A report according to claim 25, characterized in that said visualization shows said first score per window of a target chromosome and / or parameter p.

A method for determining a fetal fraction in a biological sample obtained from a pregnant woman, said method comprising: - receiving the sequences of at least a portion of the nucleic acid molecules contained in a biological sample that is obtained from said pregnant woman; - counting the number of sequences that align with a predefined set of polymorphisms; - comparing the obtained number of sequences with the expected number of sequences to identify the informative polymorphic site (s) for the sample; - calculating on the basis of the obtained number of sequences for said informative polymorphic site (s) an amount, said amount being an indication of the fetal fraction.

The method of claim 27, wherein said amount is calculated using linear scaling based on informational polymorphism-specific attributes.

A method according to claim 27 or 28, characterized in that said polymorphisms are copy number variations with a size between 100 bp and 1 Mb, or between 1 kb and 1 Mb, or between 2 bp and 250 Mb.

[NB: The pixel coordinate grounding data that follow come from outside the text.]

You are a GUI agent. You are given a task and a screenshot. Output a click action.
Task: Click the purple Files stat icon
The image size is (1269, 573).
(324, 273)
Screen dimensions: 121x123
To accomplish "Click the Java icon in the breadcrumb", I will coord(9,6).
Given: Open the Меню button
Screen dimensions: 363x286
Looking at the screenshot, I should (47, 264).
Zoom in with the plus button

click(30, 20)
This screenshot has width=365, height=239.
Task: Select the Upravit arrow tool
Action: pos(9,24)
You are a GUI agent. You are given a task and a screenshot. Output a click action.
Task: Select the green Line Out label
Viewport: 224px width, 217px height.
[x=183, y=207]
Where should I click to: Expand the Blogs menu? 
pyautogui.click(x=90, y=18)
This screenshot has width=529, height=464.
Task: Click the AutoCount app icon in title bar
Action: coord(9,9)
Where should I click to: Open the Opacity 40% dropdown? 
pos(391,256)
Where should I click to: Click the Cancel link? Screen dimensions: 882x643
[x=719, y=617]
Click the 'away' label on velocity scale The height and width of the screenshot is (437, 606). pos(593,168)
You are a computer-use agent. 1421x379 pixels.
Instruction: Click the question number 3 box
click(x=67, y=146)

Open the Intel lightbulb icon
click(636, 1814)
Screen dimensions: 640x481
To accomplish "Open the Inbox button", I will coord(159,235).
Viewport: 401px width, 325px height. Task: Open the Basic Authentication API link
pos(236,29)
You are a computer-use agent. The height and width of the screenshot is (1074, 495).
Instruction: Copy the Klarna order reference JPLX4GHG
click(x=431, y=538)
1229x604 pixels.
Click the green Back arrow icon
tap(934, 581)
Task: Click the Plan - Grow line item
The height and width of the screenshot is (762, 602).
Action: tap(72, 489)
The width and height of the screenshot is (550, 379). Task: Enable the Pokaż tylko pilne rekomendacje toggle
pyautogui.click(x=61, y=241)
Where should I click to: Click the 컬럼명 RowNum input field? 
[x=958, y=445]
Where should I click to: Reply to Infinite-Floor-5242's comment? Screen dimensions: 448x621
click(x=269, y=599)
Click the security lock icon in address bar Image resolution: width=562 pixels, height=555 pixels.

A computer program product comprising a computer-readable medium encoded with a plurality of instructions for controlling a computer system to perform an operation for determining or estimating the fetal fraction in a biological sample obtained from a pregnant female patient, the biological sample contains nucleic acid molecules, the processing comprising the steps of: - receiving the sequences of at least a portion of the nucleic acid molecules contained in a biological sample obtained from said pregnant woman; - counting the number of sequences that align with a predefined set of polymorphisms - comparing the obtained number of sequences with the expected number of sequences to identify the informative polymorphic site (s) for the sample; and - calculating on the basis of the obtained number of sequences for said informative polymorphic site (s) an amount, said amount being an indication of the fetal fraction.